ウクライナの国会にあたる「ヴェルホーヴナ・ラーダ」にて2月4日、ウクライナの前大統領であるビクトル・ヤヌコビッチ氏から「大統領」としての称号をはく奪することを賛成多数で議決した。

現地での情報によると、この決議には281名の国会議員が賛成票を投じた。ウクライナ国会の定数は本来450名だが、前回2014年10月の国会選挙ではロシアによる占領下にあるクリミア自治共和国とセバストーポリ特別市、および親ロシア派との戦闘が続くドネツク州とルハンスク州の一部で選挙が実施されなかったため、現在は423名の国会議員により構成されている。

政府与党の国会議員であるイリーナ・ルーツェンコはテレビ放送にて、「ヤヌコビッチ氏からの大統領の称号のはく奪は政治的に必要不可欠なものであり、また歴史的およびウクライナ国民にとっての正義である。」と述べた。

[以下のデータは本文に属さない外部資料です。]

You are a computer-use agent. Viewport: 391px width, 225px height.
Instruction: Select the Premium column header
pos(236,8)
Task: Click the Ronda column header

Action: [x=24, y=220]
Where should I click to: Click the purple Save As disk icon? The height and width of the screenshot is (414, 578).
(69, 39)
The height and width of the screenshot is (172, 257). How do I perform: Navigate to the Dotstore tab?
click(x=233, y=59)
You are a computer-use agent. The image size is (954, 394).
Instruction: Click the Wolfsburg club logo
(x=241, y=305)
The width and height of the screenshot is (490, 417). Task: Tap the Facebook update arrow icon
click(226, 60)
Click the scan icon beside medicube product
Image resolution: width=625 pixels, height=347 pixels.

連立与党の「祖国」の国会議員であるアリョーナ・シュクルム氏も同様の考えを示し、ヤヌコビッチ氏は大統領の称号に値しないとして、決議に賛成している。

一方同じく連立与党の「サモポーミチ」のイェーホル・ソボリェフ氏は今回の決議は単なるアピール行為にすぎず、この決議によりヤヌコビッチ氏に対しいかなる法的責任も負わせることはできないと述べた。同氏は続けて、「大統領としての称号をはく奪するには、弾劾によりその人物を辞任に追い込むか、またはその人物が死亡するかのどちらかしかない。それ以外の方法は憲法上では考慮されていない。」と述べている。

yanukovich

ヤヌコビッチ前大統領は昨年2月の政変によりロシアへと事実上亡命しており、現在も現地で家族と共に暮らしていると伝えられている。ウクライナ政府はロシア政府に対し、ヤヌコビッチ氏のウクライナへの引き渡しを求めているが、プーチン大統領はその求めに応じていない。ヤヌコビッチ氏はウクライナの裁判所より計画的殺人の罪で起訴されており、また先月15日には国際刑事警察機構(インターポール)により国際手配もされている。